• What is expected
Please print nothing but the lines from the one containing "Task: Open the" to the final line below, exactly, and no pictures.

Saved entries

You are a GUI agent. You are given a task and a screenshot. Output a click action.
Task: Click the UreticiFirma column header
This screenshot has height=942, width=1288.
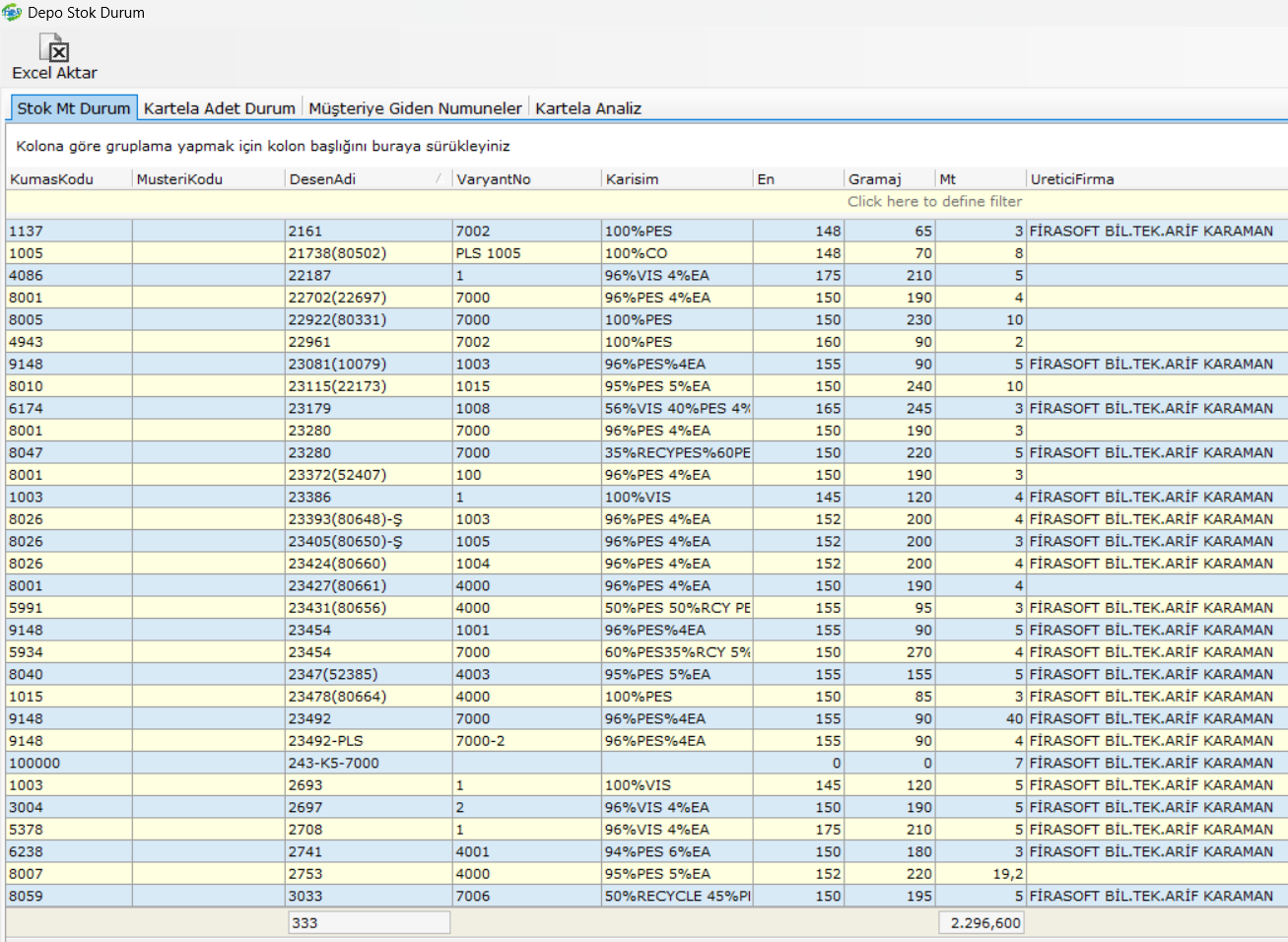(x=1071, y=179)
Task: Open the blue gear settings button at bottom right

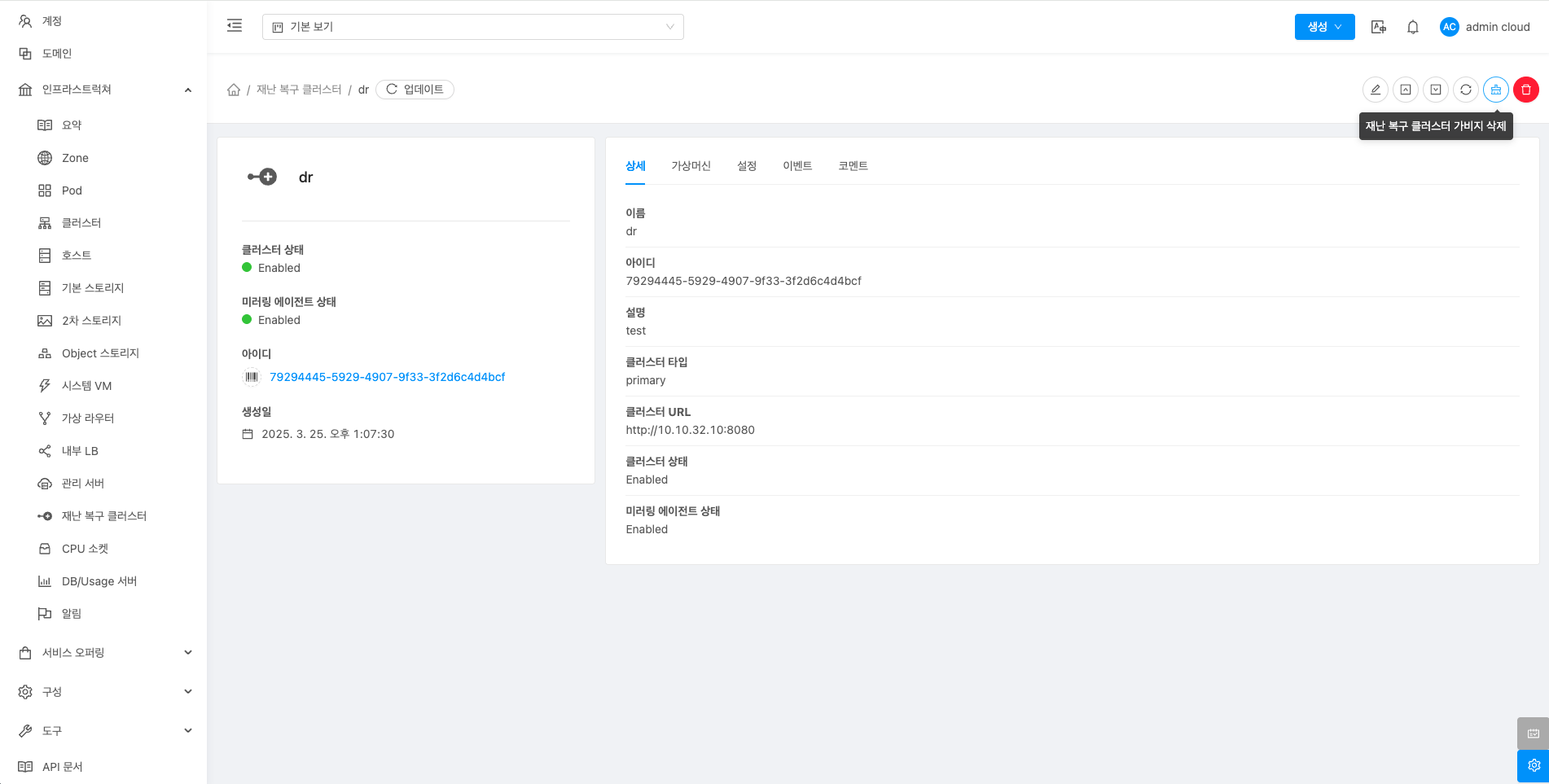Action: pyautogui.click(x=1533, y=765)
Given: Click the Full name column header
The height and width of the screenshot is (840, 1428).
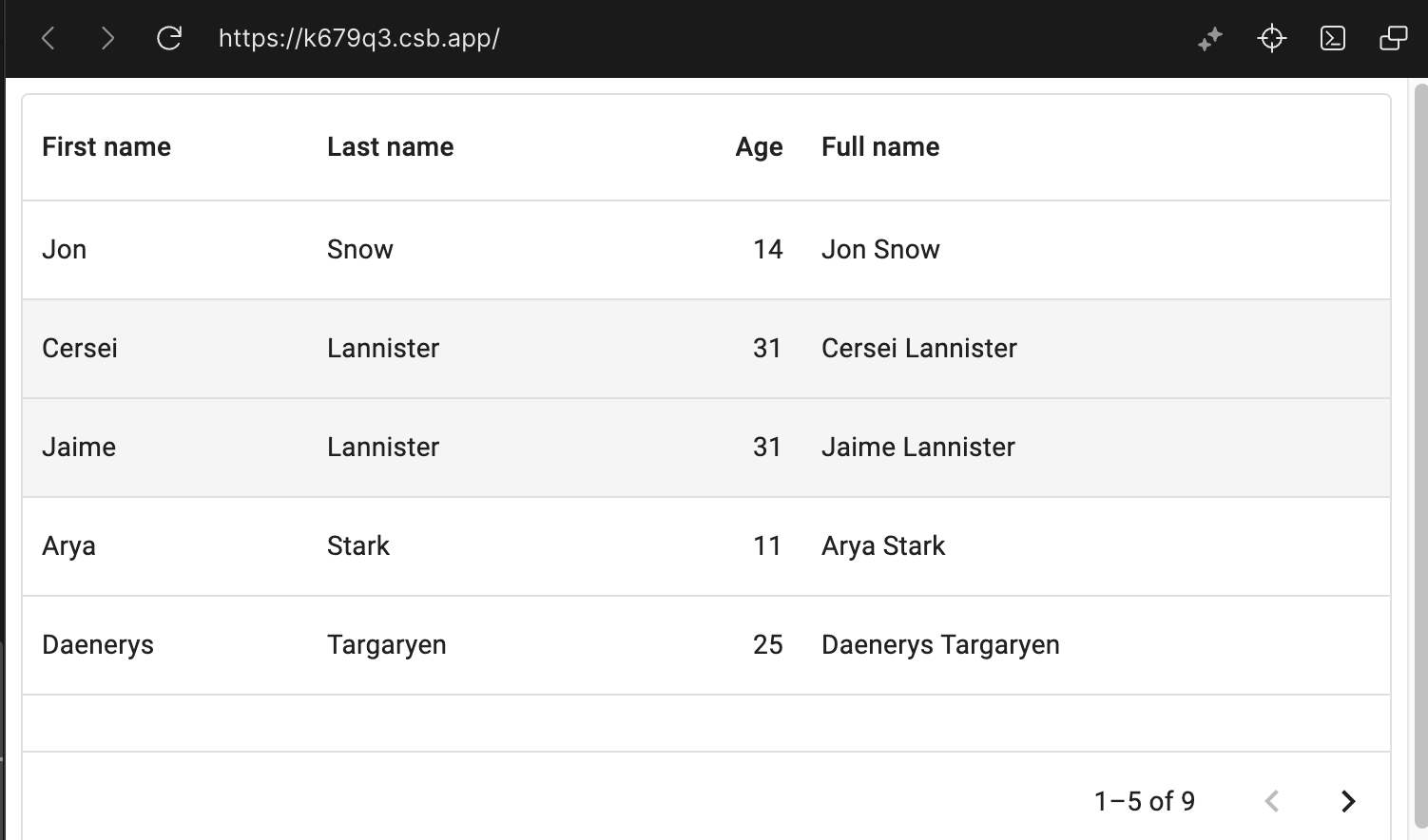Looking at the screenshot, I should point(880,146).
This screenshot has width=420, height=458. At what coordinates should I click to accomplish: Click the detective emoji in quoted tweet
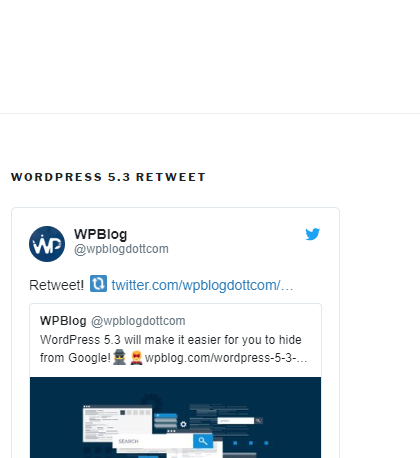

• Output for this exercise
Task: Open the blue gear settings button at bottom right

Action: pyautogui.click(x=1533, y=765)
Given: Click the Full name column header
The height and width of the screenshot is (840, 1428).
Looking at the screenshot, I should point(880,146).
This screenshot has width=420, height=458. At what coordinates should I click to accomplish: Click the detective emoji in quoted tweet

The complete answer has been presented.